**LISTED ENTRIES:**

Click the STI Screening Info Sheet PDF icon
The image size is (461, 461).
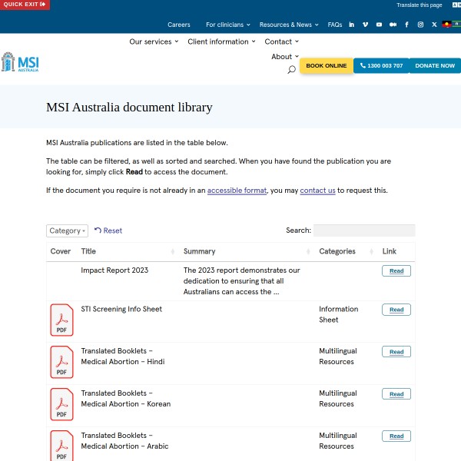point(61,320)
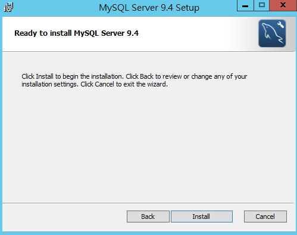Go Back to review installation settings
Screen dimensions: 297x235
click(148, 217)
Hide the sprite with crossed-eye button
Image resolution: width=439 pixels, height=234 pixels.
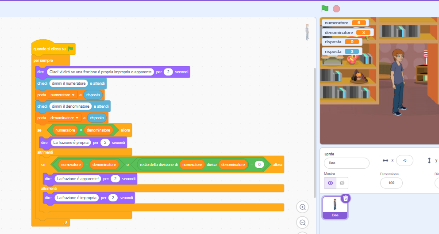342,183
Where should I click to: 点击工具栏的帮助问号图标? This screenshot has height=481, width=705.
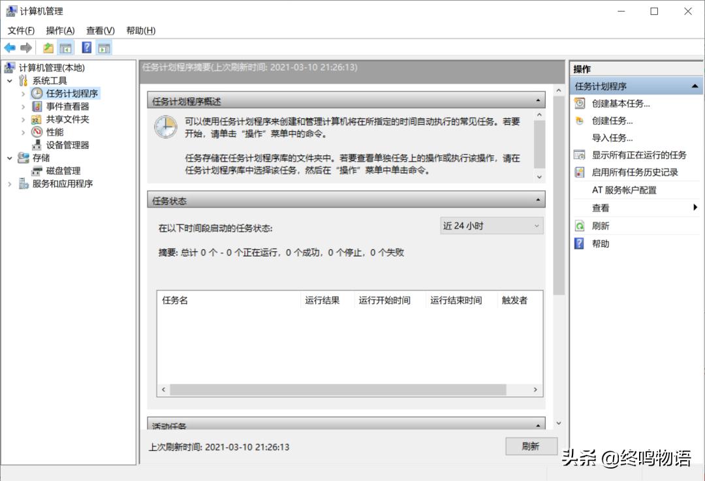click(x=87, y=47)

**TO BE DONE:** Please duplicate the entries above line for line with no changes, and leave out the pictures.

**TASK OUTPUT:**
Click the STI Screening Info Sheet PDF icon
The image size is (461, 461).
point(61,320)
Go Back to review installation settings
Screen dimensions: 297x235
click(148, 217)
Hide the sprite with crossed-eye button
Image resolution: width=439 pixels, height=234 pixels.
342,183
Where should I click to: 点击工具栏的帮助问号图标? This screenshot has height=481, width=705.
click(x=87, y=47)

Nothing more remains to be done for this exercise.